*REQUIRED WORK:*
a) According to the article about the Eilat rail line, how long will the planned line be?
b) In one to three sentences, state why environmentalists opposed the final stretch of the line from Dimona to Hatzeva, according to the article about the Eilat rail line.
c) Reproduce the article about the Eilat rail line word for word, from "The cabinet on" up to and including "center to Eilat.".

Cabinet rejects environment minister’s appeal against Eilat rail line

The cabinet first approved plans for the 260-kilometer line, which will stretch from Beersheba to Eilat, on October 6.

The Negev desert may soon be traversed by a rail line to Eilat (photo credit: Dov Grinblatt)
The Negev desert may soon be traversed by a rail line to Eilat
(photo credit: Dov Grinblatt)
The cabinet on Sunday rejected an appeal by Environmental Protection Minister Amir Peretz against the approval of a rail line connecting the country’s center to Eilat.
The cabinet first approved plans for the 260-kilometer line, which will stretch from Beersheba to Eilat, on October 6. Cabinet approval followed authorization by the National Council for Planning and Building in March, after a February decision by the Southern District Committee for Planning and Building approving the final stretch of the rail line from Dimona to Hatzeva. Environmentalists, including ecologists from the Israel Nature and Parks Authority, had particularly opposed that final stretch, claiming that placing the rail line there would be destructive to nature that has thrived since the biblical era.
“It is impossible to discuss the train route and approve it when we do not know how it will connect to its final destination,” Peretz said. “Thus far, about a million shekels have been invested in planning the project and no one is willing to say how the train will arrive at Eilat – on trucks or via a new port constructed north of Eilat.”

*DATA EXTRACT:*

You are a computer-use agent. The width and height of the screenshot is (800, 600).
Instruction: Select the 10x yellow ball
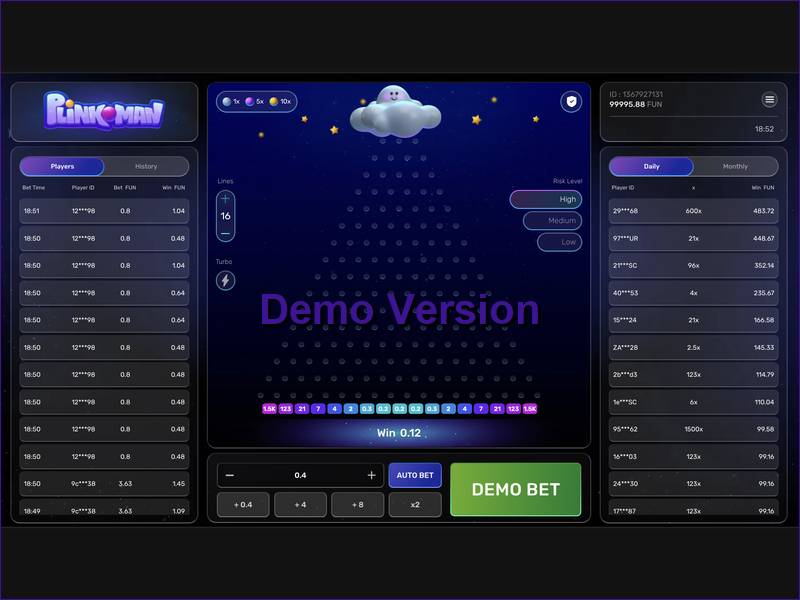(280, 101)
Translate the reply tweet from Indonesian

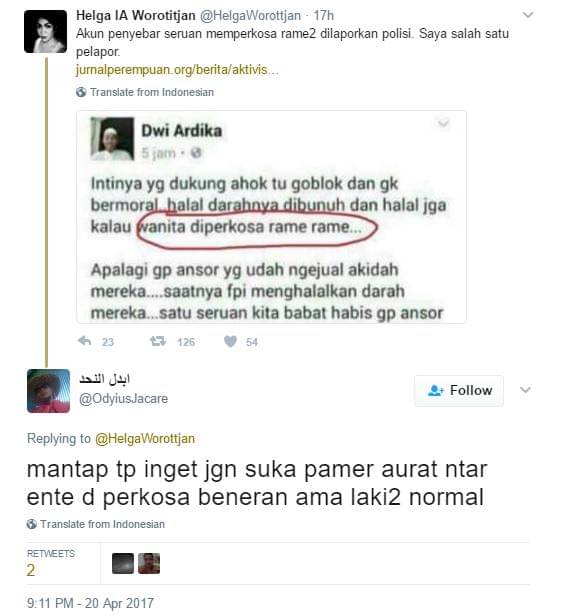coord(102,524)
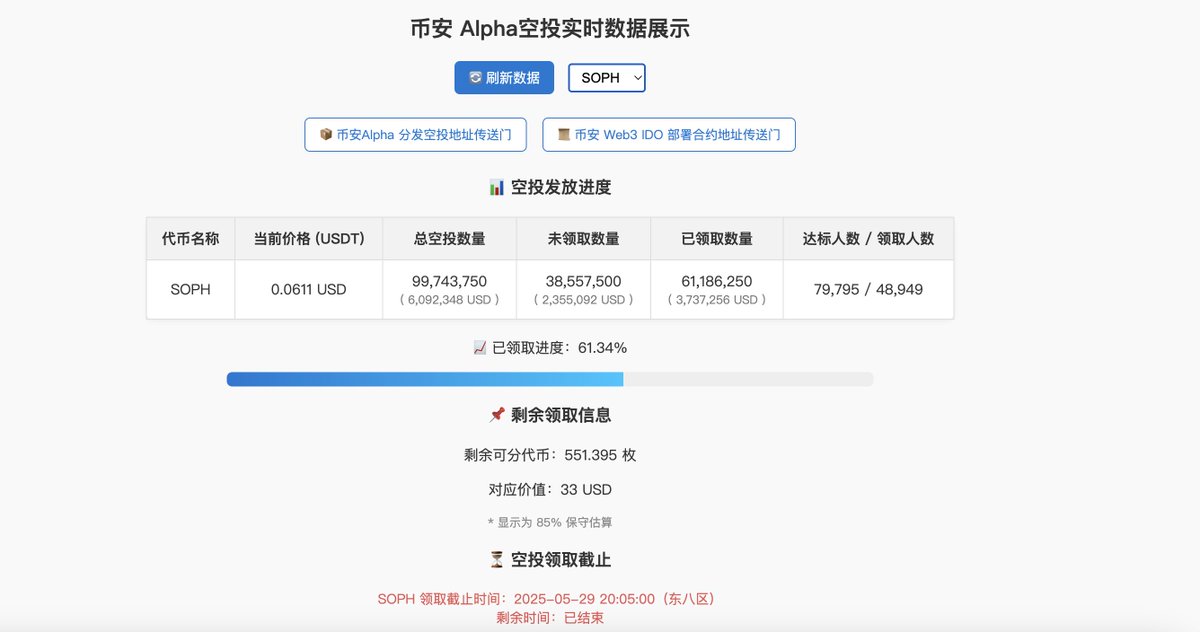Open 币安 Web3 IDO 部署合约地址传送门
Image resolution: width=1200 pixels, height=632 pixels.
668,134
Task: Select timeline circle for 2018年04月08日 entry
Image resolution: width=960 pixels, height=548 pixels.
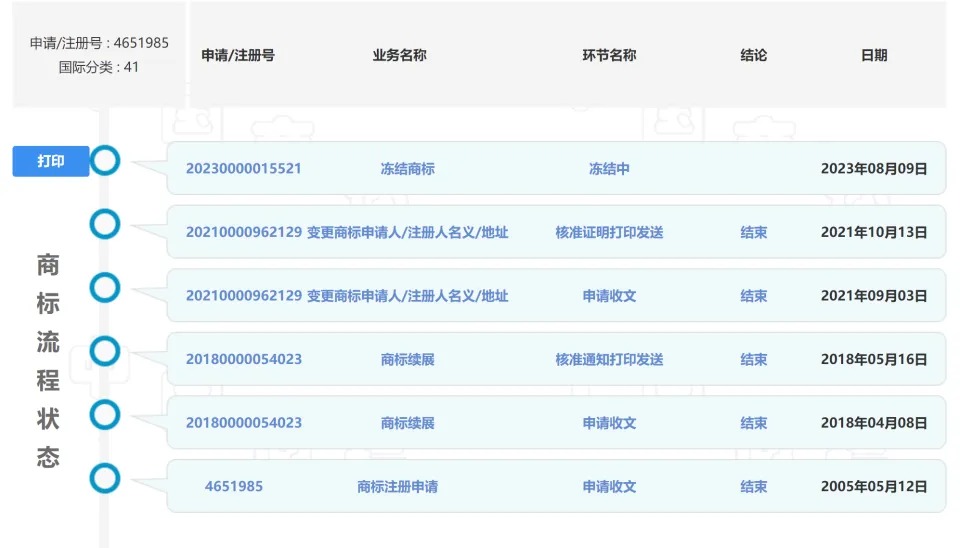Action: (x=105, y=414)
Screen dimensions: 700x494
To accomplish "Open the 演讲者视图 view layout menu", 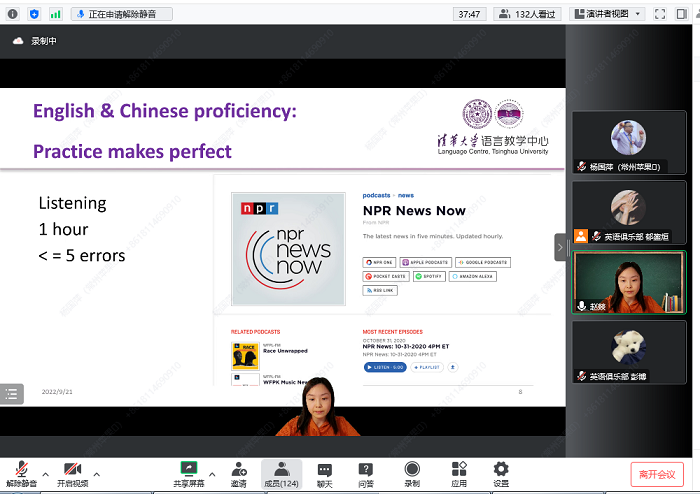I will (607, 14).
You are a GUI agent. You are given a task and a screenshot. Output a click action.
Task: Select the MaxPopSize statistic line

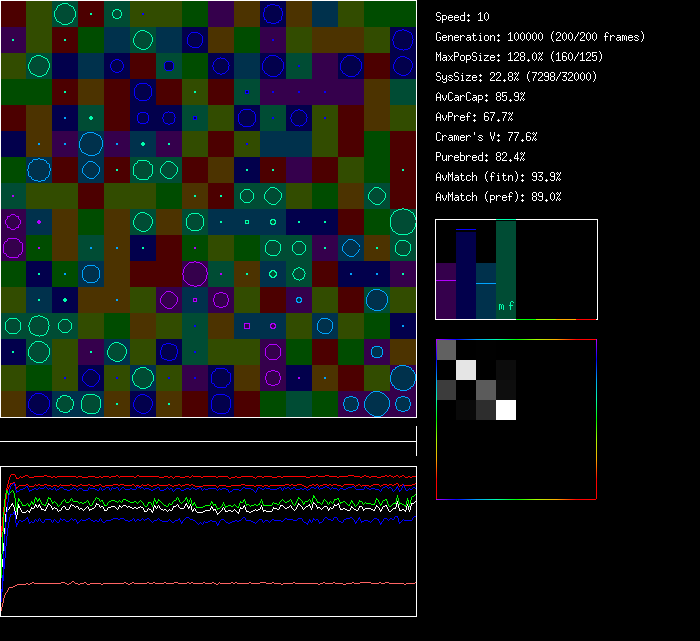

*SOLUTION SET:*
a) 260 kilometers.

b) Environmentalists, among them ecologists from the Israel Nature and Parks Authority, claimed that placing the rail line on that stretch would be destructive to nature that has thrived there since the biblical era.

c)
The cabinet on Sunday rejected an appeal by Environmental Protection Minister Amir Peretz against the approval of a rail line connecting the country’s center to Eilat.